• What the exercise asks: Look for "will" in the records and copy every line that has it.

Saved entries
______
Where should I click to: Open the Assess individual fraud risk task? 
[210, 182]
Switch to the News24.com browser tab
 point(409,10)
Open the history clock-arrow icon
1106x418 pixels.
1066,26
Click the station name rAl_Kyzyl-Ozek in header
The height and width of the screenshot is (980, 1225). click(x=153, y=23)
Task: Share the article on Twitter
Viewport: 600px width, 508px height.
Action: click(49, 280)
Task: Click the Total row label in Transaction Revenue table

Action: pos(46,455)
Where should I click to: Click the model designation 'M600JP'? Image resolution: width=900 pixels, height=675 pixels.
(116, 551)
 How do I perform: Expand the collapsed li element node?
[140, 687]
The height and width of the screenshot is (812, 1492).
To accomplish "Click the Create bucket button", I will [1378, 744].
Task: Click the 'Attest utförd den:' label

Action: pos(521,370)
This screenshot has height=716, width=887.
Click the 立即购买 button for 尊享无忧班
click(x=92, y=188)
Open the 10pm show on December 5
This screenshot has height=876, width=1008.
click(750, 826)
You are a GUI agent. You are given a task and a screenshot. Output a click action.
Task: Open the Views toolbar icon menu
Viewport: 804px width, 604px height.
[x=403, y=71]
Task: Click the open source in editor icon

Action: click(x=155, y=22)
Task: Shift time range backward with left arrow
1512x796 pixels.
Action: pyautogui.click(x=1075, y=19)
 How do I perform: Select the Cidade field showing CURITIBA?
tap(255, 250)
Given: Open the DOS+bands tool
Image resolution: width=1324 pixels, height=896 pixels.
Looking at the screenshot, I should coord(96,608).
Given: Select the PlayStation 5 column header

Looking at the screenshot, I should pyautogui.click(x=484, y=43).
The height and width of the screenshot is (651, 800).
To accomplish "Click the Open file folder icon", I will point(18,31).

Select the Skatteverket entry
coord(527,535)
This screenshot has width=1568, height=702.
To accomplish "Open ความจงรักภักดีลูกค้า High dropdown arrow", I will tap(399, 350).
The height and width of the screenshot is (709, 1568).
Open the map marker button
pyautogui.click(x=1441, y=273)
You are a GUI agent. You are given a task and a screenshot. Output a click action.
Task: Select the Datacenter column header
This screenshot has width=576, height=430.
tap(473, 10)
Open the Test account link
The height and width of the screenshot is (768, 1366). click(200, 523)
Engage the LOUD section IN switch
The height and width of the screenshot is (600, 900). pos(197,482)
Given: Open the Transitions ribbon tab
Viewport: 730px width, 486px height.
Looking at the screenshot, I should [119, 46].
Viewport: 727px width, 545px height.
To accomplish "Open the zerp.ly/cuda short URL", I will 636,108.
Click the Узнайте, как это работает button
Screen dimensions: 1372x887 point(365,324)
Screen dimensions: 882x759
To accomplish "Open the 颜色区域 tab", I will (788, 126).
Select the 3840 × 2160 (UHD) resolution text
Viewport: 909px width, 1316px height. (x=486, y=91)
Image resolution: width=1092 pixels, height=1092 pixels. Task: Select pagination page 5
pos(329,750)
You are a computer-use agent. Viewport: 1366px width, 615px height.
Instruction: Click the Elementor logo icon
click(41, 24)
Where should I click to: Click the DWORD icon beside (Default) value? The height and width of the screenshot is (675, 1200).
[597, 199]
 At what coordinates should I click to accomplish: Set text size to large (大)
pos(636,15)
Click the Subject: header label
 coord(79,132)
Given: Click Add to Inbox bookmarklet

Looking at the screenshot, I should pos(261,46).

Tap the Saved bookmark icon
______
• Your solution:
To accomplish "Click the Create bucket button", I will [1378, 744].
To accomplish "Click the Open file folder icon", I will point(18,31).
To accomplish "Open ความจงรักภักดีลูกค้า High dropdown arrow", I will tap(399, 350).
To accomplish "Open the zerp.ly/cuda short URL", I will 636,108.
To accomplish "Open the 颜色区域 tab", I will (788, 126).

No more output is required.